Copy out the records that appear below, exactly as each one reads.

┌─ Supplied material

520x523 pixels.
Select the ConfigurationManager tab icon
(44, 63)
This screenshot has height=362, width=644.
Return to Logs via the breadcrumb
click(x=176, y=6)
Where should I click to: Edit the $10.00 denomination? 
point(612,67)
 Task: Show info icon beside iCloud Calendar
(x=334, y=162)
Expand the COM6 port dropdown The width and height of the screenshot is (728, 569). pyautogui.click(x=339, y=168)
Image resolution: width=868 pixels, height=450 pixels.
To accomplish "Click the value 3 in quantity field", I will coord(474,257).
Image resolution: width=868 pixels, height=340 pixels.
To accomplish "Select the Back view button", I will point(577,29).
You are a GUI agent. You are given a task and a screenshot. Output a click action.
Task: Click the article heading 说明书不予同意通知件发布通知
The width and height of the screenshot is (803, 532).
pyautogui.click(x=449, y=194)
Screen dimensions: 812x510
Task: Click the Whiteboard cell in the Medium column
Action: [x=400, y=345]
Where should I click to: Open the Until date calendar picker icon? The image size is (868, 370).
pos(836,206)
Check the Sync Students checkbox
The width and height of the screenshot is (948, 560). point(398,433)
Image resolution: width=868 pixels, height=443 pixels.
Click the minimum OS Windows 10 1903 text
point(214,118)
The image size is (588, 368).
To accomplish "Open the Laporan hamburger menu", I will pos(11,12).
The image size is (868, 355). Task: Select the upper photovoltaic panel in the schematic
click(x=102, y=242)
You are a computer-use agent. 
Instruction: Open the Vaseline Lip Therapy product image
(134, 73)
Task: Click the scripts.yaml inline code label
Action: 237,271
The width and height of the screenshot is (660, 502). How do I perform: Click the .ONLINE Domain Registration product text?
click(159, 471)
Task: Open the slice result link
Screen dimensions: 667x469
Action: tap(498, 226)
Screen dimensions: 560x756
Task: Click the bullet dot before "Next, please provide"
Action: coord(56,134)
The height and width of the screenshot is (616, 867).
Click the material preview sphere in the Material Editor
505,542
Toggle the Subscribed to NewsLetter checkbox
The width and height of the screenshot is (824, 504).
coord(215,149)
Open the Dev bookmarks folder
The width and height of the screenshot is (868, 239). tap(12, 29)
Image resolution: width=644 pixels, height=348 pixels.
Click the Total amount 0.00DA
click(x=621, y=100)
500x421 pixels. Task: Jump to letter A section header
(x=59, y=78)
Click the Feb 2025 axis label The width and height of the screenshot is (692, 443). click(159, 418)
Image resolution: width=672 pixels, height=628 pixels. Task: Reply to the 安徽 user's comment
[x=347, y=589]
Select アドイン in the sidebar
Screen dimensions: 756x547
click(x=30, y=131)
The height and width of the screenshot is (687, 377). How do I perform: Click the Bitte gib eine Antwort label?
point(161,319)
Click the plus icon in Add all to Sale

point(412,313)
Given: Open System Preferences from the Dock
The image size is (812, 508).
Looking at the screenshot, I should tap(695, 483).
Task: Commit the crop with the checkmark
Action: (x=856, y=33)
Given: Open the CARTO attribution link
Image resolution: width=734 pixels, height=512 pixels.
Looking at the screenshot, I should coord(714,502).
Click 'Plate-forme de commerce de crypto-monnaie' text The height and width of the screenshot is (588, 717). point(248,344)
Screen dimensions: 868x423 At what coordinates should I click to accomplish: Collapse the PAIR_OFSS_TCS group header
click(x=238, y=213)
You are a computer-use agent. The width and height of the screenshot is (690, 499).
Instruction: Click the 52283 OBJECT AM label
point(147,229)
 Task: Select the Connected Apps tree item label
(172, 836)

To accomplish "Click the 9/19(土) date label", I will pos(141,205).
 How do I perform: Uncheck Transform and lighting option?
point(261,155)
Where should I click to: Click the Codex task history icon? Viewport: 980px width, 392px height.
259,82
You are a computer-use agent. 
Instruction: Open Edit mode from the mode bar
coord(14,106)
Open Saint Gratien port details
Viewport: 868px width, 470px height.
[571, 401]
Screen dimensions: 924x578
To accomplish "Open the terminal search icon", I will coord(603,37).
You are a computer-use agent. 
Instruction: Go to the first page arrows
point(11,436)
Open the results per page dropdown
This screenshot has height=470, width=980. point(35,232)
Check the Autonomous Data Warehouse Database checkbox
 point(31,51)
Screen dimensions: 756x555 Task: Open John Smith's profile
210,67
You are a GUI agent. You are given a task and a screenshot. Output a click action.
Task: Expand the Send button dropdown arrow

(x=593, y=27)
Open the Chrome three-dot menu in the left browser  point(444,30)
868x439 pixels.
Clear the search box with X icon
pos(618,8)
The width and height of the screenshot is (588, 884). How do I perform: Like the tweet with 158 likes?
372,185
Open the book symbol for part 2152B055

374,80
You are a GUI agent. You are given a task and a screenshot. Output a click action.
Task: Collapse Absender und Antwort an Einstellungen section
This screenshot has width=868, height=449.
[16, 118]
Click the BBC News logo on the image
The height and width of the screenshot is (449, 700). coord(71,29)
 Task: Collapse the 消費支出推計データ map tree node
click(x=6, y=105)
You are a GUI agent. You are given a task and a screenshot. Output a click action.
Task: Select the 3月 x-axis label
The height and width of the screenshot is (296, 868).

└─

Result of this exercise>
520x523 pixels.
Select the ConfigurationManager tab icon
(44, 63)
This screenshot has height=362, width=644.
Return to Logs via the breadcrumb
click(x=176, y=6)
Where should I click to: Edit the $10.00 denomination? 
point(612,67)
 Task: Show info icon beside iCloud Calendar
(x=334, y=162)
Expand the COM6 port dropdown The width and height of the screenshot is (728, 569). pyautogui.click(x=339, y=168)
Image resolution: width=868 pixels, height=450 pixels.
To accomplish "Click the value 3 in quantity field", I will coord(474,257).
Image resolution: width=868 pixels, height=340 pixels.
To accomplish "Select the Back view button", I will point(577,29).
You are a GUI agent. You are given a task and a screenshot. Output a click action.
Task: Click the article heading 说明书不予同意通知件发布通知
The width and height of the screenshot is (803, 532).
pyautogui.click(x=449, y=194)
Screen dimensions: 812x510
Task: Click the Whiteboard cell in the Medium column
Action: [x=400, y=345]
Where should I click to: Open the Until date calendar picker icon? The image size is (868, 370).
pos(836,206)
Check the Sync Students checkbox
The width and height of the screenshot is (948, 560). point(398,433)
Image resolution: width=868 pixels, height=443 pixels.
Click the minimum OS Windows 10 1903 text
point(214,118)
The image size is (588, 368).
To accomplish "Open the Laporan hamburger menu", I will pos(11,12).
The image size is (868, 355). Task: Select the upper photovoltaic panel in the schematic
click(x=102, y=242)
You are a computer-use agent. 
Instruction: Open the Vaseline Lip Therapy product image
(134, 73)
Task: Click the scripts.yaml inline code label
Action: 237,271
The width and height of the screenshot is (660, 502). How do I perform: Click the .ONLINE Domain Registration product text?
click(159, 471)
Task: Open the slice result link
Screen dimensions: 667x469
Action: tap(498, 226)
Screen dimensions: 560x756
Task: Click the bullet dot before "Next, please provide"
Action: coord(56,134)
The height and width of the screenshot is (616, 867).
Click the material preview sphere in the Material Editor
505,542
Toggle the Subscribed to NewsLetter checkbox
The width and height of the screenshot is (824, 504).
coord(215,149)
Open the Dev bookmarks folder
The width and height of the screenshot is (868, 239). tap(12, 29)
Image resolution: width=644 pixels, height=348 pixels.
Click the Total amount 0.00DA
click(x=621, y=100)
500x421 pixels. Task: Jump to letter A section header
(x=59, y=78)
Click the Feb 2025 axis label The width and height of the screenshot is (692, 443). click(159, 418)
Image resolution: width=672 pixels, height=628 pixels. Task: Reply to the 安徽 user's comment
[x=347, y=589]
Select アドイン in the sidebar
Screen dimensions: 756x547
click(x=30, y=131)
The height and width of the screenshot is (687, 377). How do I perform: Click the Bitte gib eine Antwort label?
point(161,319)
Click the plus icon in Add all to Sale

point(412,313)
Given: Open System Preferences from the Dock
The image size is (812, 508).
Looking at the screenshot, I should tap(695, 483).
Task: Commit the crop with the checkmark
Action: (x=856, y=33)
Given: Open the CARTO attribution link
Image resolution: width=734 pixels, height=512 pixels.
Looking at the screenshot, I should coord(714,502).
Click 'Plate-forme de commerce de crypto-monnaie' text The height and width of the screenshot is (588, 717). point(248,344)
Screen dimensions: 868x423 At what coordinates should I click to accomplish: Collapse the PAIR_OFSS_TCS group header
click(x=238, y=213)
You are a computer-use agent. The width and height of the screenshot is (690, 499).
Instruction: Click the 52283 OBJECT AM label
point(147,229)
 Task: Select the Connected Apps tree item label
(172, 836)

To accomplish "Click the 9/19(土) date label", I will pos(141,205).
 How do I perform: Uncheck Transform and lighting option?
point(261,155)
Where should I click to: Click the Codex task history icon? Viewport: 980px width, 392px height.
259,82
You are a computer-use agent. 
Instruction: Open Edit mode from the mode bar
coord(14,106)
Open Saint Gratien port details
Viewport: 868px width, 470px height.
[571, 401]
Screen dimensions: 924x578
To accomplish "Open the terminal search icon", I will coord(603,37).
You are a computer-use agent. 
Instruction: Go to the first page arrows
point(11,436)
Open the results per page dropdown
This screenshot has height=470, width=980. point(35,232)
Check the Autonomous Data Warehouse Database checkbox
 point(31,51)
Screen dimensions: 756x555 Task: Open John Smith's profile
210,67
You are a GUI agent. You are given a task and a screenshot. Output a click action.
Task: Expand the Send button dropdown arrow

(x=593, y=27)
Open the Chrome three-dot menu in the left browser  point(444,30)
868x439 pixels.
Clear the search box with X icon
pos(618,8)
The width and height of the screenshot is (588, 884). How do I perform: Like the tweet with 158 likes?
372,185
Open the book symbol for part 2152B055

374,80
You are a GUI agent. You are given a task and a screenshot. Output a click action.
Task: Collapse Absender und Antwort an Einstellungen section
This screenshot has width=868, height=449.
[16, 118]
Click the BBC News logo on the image
The height and width of the screenshot is (449, 700). coord(71,29)
 Task: Collapse the 消費支出推計データ map tree node
click(x=6, y=105)
You are a GUI agent. You are given a task and a screenshot. Output a click action.
Task: Select the 3月 x-axis label
The height and width of the screenshot is (296, 868).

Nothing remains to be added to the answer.